Segment Open
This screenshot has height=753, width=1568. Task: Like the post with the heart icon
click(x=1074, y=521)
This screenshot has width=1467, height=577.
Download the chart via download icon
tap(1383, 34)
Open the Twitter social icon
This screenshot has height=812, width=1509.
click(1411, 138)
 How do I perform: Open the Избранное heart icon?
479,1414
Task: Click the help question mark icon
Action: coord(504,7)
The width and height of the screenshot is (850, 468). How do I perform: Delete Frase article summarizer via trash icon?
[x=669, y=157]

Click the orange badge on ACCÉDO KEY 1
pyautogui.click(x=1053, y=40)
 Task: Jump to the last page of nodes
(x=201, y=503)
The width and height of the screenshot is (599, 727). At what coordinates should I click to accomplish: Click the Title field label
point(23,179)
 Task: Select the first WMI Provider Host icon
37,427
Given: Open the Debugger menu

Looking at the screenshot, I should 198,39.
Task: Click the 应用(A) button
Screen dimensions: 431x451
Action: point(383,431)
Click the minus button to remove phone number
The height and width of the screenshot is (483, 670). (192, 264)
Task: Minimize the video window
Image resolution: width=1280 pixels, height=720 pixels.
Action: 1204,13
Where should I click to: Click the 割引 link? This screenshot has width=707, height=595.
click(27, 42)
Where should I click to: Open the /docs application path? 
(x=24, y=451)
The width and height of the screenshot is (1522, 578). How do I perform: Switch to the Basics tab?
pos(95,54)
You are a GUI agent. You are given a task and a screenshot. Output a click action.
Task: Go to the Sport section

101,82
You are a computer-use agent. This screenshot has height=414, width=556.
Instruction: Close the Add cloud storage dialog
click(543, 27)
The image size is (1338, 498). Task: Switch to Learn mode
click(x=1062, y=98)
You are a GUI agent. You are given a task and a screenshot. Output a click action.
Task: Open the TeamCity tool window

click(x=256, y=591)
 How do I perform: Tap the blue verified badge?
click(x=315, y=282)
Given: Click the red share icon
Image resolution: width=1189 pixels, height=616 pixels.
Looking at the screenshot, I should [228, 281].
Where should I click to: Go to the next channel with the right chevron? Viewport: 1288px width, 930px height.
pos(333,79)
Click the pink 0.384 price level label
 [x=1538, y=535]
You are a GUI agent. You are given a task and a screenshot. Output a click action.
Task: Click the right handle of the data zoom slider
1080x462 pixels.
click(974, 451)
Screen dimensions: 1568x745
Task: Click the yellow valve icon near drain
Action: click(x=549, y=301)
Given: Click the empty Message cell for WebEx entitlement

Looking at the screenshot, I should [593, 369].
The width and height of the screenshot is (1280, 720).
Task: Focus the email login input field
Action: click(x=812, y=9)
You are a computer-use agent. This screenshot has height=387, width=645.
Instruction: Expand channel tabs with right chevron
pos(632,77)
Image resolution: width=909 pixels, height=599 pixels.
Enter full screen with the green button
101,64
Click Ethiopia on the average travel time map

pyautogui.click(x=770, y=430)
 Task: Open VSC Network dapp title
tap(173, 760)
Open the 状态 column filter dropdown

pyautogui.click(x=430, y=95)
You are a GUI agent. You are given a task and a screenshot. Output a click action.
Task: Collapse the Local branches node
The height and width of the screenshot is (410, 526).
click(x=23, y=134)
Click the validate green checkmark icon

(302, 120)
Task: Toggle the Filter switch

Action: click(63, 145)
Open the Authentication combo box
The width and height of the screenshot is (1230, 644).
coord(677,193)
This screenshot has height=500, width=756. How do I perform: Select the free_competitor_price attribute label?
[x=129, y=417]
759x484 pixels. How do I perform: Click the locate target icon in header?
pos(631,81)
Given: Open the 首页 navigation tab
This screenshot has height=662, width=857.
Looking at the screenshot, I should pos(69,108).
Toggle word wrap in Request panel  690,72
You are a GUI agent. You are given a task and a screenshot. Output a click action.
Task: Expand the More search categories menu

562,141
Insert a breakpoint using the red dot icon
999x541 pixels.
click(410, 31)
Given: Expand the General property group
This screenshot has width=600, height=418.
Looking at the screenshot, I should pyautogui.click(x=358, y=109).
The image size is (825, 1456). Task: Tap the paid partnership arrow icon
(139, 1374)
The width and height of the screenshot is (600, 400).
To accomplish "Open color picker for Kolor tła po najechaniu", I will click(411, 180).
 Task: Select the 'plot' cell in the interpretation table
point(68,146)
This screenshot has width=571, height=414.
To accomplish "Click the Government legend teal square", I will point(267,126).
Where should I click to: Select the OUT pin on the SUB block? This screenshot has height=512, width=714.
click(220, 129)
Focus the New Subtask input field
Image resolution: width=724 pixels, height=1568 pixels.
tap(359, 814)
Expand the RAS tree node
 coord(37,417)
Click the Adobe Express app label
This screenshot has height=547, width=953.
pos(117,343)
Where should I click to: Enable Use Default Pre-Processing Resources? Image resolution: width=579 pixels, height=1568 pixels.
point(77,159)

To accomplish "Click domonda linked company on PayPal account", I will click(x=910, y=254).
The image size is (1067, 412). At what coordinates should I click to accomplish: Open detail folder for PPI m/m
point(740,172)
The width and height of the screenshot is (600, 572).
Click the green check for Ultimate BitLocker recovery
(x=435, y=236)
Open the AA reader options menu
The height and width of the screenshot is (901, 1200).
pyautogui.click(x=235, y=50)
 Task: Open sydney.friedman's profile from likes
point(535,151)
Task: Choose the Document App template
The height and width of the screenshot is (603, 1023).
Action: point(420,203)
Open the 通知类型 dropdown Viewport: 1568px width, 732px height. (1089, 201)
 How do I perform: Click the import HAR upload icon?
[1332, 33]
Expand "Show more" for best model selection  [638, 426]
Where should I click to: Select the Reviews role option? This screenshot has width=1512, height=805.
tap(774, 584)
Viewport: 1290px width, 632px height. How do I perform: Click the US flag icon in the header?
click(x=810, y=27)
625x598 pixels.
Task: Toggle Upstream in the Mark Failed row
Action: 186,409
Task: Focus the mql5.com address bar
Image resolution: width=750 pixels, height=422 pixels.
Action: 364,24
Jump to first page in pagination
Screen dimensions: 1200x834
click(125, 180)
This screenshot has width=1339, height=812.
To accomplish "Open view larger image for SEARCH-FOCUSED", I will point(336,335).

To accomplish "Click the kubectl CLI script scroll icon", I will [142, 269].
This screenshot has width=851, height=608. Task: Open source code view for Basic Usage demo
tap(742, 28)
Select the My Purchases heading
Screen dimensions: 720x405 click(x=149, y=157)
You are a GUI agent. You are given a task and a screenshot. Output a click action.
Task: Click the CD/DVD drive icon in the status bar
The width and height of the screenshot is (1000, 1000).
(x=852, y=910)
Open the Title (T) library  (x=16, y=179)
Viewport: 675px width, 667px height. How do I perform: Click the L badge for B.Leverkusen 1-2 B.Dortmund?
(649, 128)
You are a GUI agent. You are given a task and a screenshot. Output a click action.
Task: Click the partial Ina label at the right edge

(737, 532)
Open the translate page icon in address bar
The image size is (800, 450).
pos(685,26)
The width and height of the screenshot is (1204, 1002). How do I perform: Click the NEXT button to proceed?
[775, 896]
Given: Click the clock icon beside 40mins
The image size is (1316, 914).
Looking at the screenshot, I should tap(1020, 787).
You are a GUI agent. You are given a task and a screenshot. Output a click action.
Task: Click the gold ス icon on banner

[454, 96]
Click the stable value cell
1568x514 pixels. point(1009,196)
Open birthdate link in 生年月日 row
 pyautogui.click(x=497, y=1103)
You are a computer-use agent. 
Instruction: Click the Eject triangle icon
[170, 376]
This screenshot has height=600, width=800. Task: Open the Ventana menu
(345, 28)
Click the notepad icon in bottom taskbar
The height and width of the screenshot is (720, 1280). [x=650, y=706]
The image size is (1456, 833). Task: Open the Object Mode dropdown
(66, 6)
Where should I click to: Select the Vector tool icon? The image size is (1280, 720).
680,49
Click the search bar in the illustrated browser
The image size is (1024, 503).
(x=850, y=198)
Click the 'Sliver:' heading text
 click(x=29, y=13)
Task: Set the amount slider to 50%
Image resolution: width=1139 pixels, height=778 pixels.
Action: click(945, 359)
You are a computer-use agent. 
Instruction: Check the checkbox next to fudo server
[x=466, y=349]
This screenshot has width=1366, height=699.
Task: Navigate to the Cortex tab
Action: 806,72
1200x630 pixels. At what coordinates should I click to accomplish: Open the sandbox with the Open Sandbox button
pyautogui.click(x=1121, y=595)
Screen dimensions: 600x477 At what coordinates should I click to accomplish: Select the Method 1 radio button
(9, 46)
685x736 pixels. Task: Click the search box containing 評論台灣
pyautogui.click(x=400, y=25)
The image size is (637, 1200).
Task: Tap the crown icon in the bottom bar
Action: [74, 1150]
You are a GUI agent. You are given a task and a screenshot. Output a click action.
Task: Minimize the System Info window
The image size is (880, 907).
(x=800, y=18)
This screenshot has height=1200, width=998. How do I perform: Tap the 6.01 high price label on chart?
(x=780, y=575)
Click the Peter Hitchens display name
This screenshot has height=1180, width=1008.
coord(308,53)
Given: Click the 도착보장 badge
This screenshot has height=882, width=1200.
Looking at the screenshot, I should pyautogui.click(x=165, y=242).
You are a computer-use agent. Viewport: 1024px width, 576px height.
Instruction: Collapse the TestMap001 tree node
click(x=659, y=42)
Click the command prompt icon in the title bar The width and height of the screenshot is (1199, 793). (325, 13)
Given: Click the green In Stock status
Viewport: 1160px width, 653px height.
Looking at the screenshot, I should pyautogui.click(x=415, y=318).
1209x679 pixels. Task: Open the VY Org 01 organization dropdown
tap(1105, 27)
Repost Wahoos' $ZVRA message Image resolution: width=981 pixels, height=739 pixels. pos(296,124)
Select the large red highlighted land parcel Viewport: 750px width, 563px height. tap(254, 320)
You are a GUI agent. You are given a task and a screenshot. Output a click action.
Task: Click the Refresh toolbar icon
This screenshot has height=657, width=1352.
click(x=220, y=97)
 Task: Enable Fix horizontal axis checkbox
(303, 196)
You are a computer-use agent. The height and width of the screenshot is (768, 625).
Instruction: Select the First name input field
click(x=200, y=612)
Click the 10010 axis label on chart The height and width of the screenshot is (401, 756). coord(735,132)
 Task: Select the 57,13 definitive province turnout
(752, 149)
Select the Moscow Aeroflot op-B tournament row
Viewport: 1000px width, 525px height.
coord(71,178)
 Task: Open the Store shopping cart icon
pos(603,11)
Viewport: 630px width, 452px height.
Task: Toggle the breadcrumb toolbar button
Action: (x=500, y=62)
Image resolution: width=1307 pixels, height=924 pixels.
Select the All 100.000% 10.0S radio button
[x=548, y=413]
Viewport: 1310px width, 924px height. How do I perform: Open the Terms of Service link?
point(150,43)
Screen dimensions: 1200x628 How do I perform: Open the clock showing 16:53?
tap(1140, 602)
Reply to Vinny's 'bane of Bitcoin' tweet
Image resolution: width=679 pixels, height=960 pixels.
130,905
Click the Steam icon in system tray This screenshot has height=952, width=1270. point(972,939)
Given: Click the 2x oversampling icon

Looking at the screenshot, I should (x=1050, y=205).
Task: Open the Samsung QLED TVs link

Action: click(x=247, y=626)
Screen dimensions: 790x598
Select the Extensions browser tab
Segment Closed
Check each line above for the string "computer" and show the ones that have it.

You are a computer-use agent. This screenshot has height=414, width=556.
You are a computer-use agent. This screenshot has height=387, width=645.
You are a computer-use agent. 
You are a computer-use agent. 
You are a computer-use agent. Viewport: 1024px width, 576px height.
You are a computer-use agent. The height and width of the screenshot is (768, 625).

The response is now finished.